§ PROBLEM TO SOLVE
In the records below, find the line containing "Накладні замки (64, 253)" and the line containing "Електромеханічні замки (79, 354)"; please repeat exactly the lines from one to the other, both included, and nothing more.

§ SUPPLIED RECORDS
───
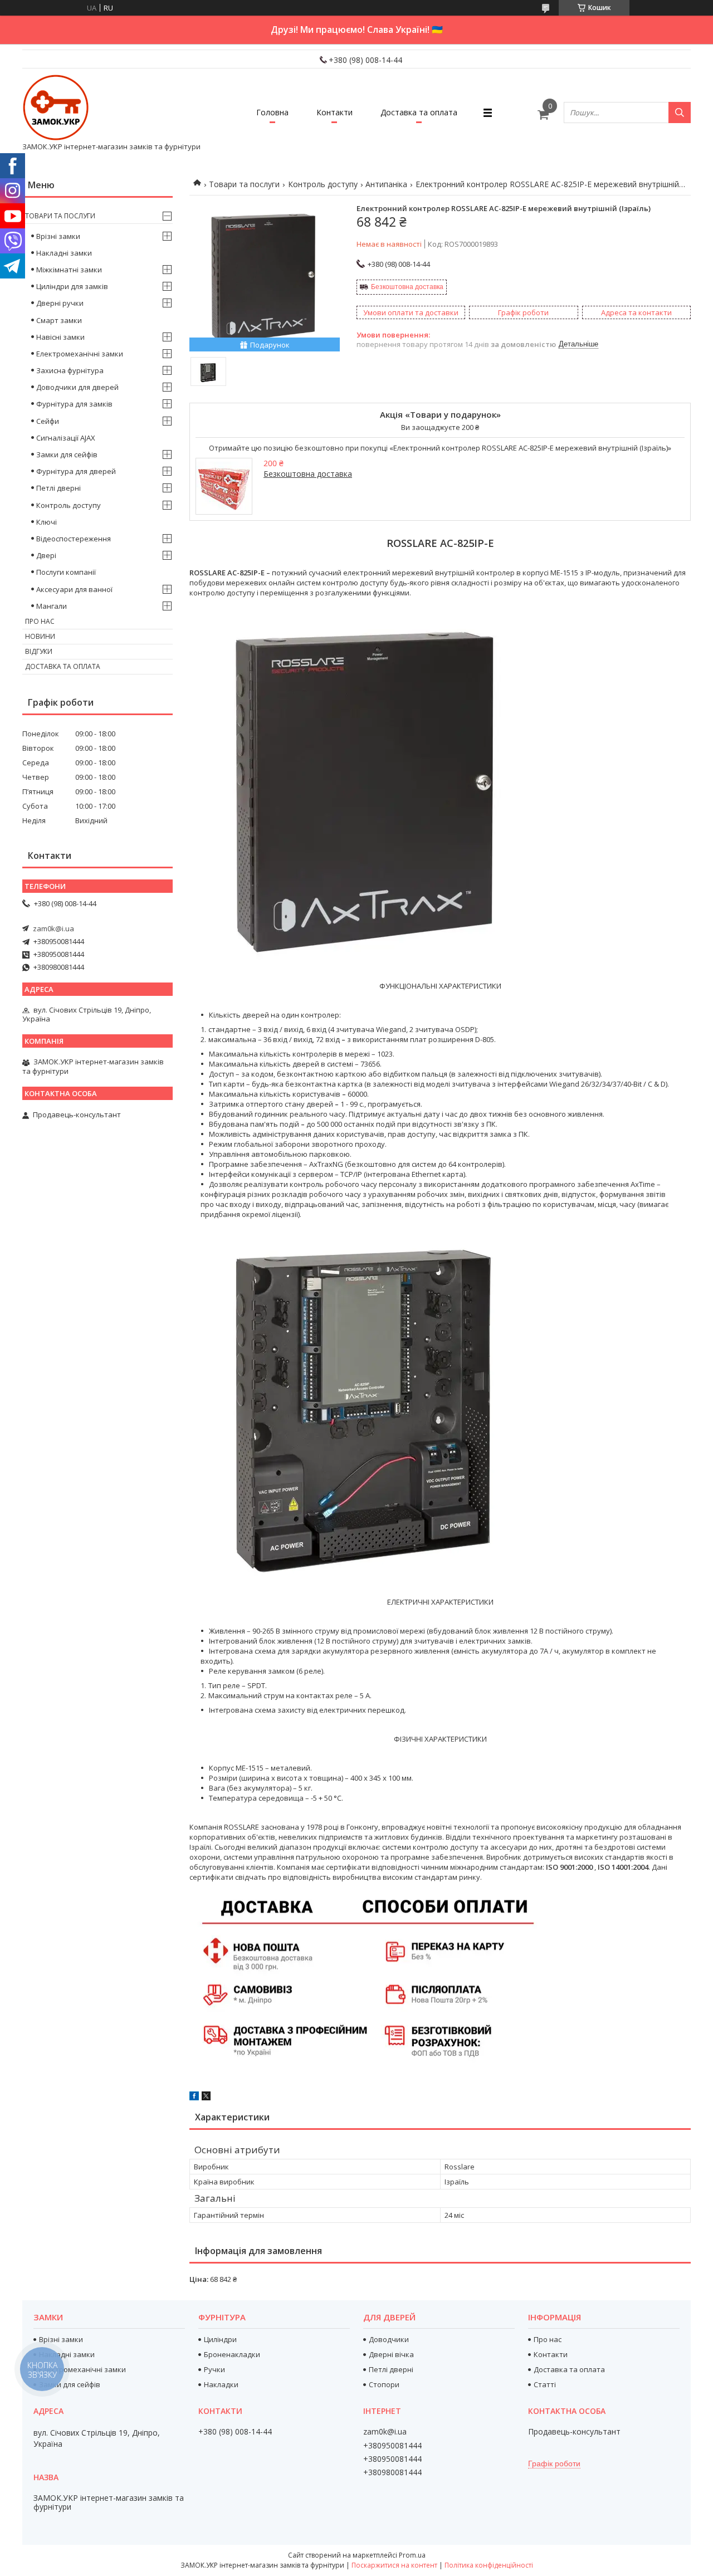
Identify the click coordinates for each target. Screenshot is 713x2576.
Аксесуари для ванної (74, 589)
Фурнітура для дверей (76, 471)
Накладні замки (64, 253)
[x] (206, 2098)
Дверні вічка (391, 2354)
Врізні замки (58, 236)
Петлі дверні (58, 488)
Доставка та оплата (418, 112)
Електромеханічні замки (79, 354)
───
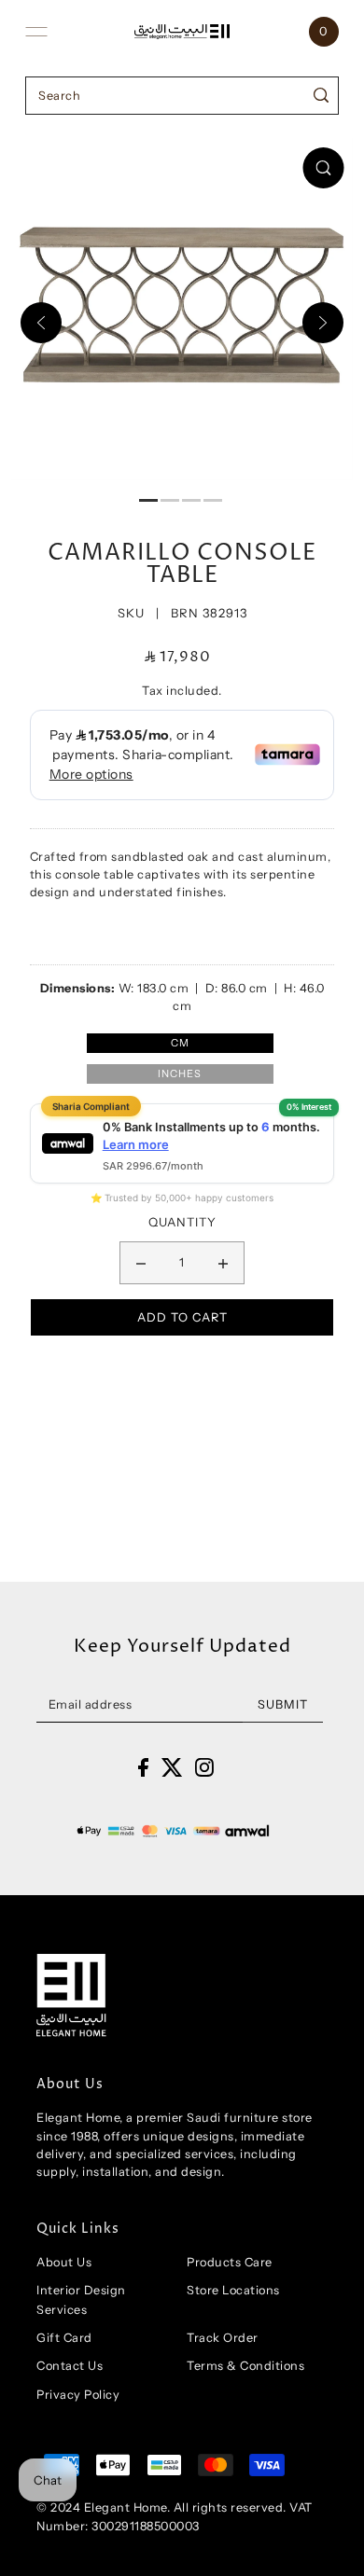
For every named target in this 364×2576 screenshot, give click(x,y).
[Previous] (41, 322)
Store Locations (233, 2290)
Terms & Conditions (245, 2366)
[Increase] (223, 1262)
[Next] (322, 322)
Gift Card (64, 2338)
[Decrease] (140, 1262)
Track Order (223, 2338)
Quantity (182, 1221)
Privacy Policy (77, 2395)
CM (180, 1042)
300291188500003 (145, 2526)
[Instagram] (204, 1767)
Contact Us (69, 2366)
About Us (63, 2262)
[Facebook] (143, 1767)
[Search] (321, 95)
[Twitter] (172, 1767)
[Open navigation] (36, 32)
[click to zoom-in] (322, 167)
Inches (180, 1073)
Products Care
───
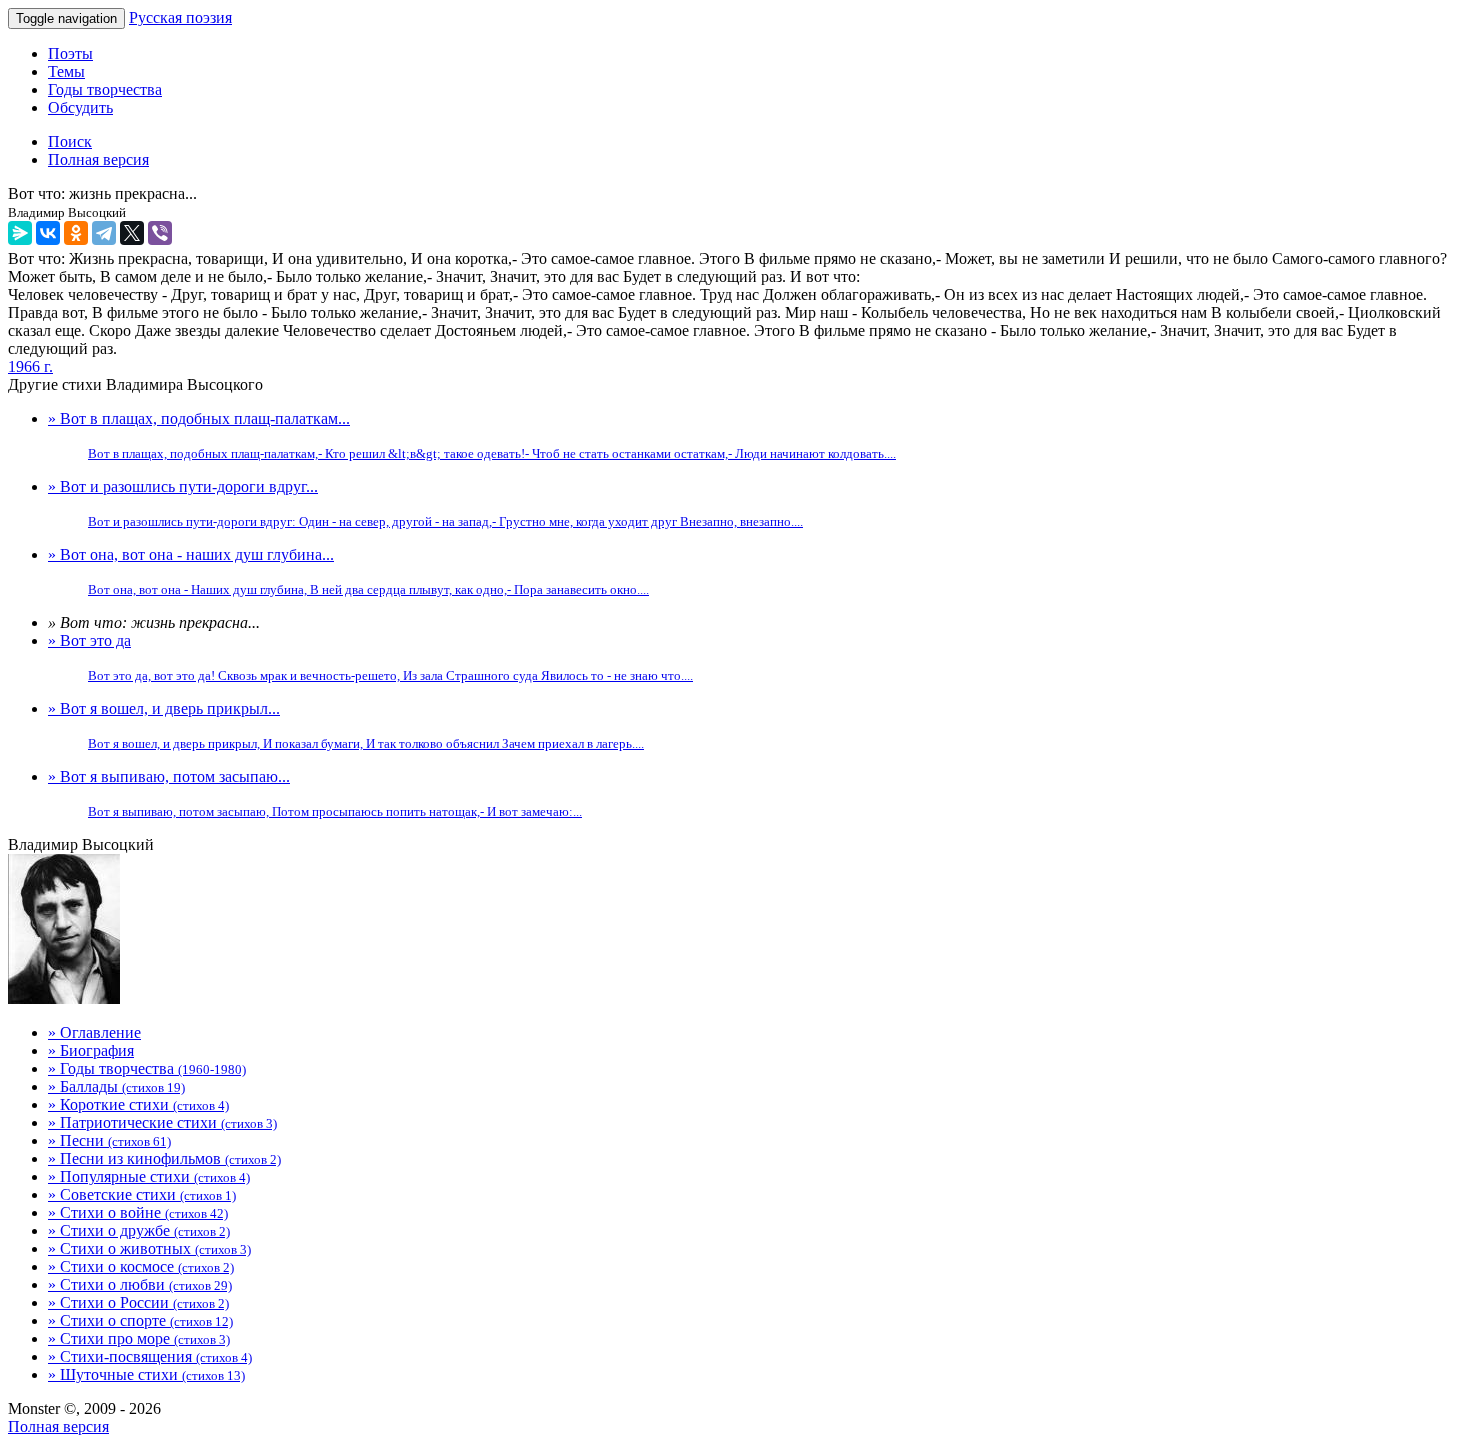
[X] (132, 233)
───
§ THE ANSWER
Накладні замки (64, 253)
[x] (206, 2098)
Дверні вічка (391, 2354)
Врізні замки (58, 236)
Петлі дверні (58, 488)
Доставка та оплата (418, 112)
Електромеханічні замки (79, 354)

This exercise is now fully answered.